Seminars and Events

Past Events

Category Seminar
Date and Time 2006-09-20 16:00 - 17:00
Venue Auditorium C1F
Speaker Sergei Sokol
Affiliation Mount Sinai School of Medicine
Title Cell fate specification by polarity determinants
Poster click here to download(PDF)
Host Hitoshi Sawa
Summary In embryonic development, patterning decisions commonly depend on cascades of transcriptional factors that mediate spatial and temporal regulation of gene expression. Additionally, cell polarity has been proposed to influence cell fates by affecting asymmetric cell division and localization of cell fate determinants, however, direct evidence for this process in vertebrate embryos has been limiting.
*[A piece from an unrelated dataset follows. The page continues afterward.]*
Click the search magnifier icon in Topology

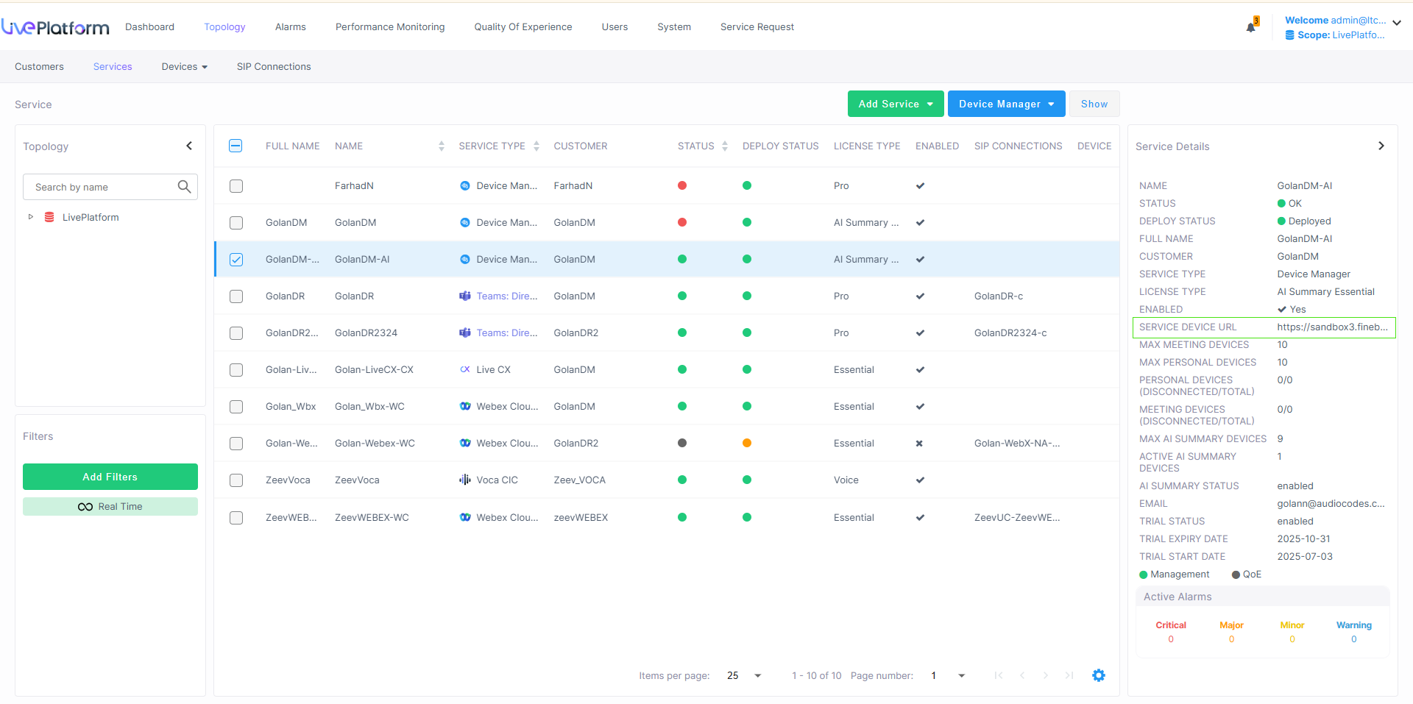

Partitioning-defective 1 (PAR-1), lethal giant larvae (Lgl) and atypical protein kinase C (aPKC) are involved in the establishment of cell polarity in many species from yeast to humans. In gain-and loss-of function experiments, we show that PAR-1 and Lgl regulate fates of ectoderm cells according to their position along the apical-basal axis. During neurogenesis, PAR-1 functions as a molecular substrate of aPKC, since PAR-1 that is insensitive to aPKC-mediated phosphorylation caused an increase in the number of primary neurons in the sensorial layer of Xenopus ectoderm. By contrast, aPKC mislocalized PAR-1 and suppressed neurogenic fate while promoting superficial layer differentiation. We also find that the same polarity determinants regulate cell fate in both neural and non-neural ectoderm. These findings suggest that aPKC and PAR-1 function sequentially in a conserved molecular pathway that links apical-basal cell polarity to cell fate determination. The observed patterning mechanism does not depend on tissue type and may operate in a wide range of epithelial tissues in many species.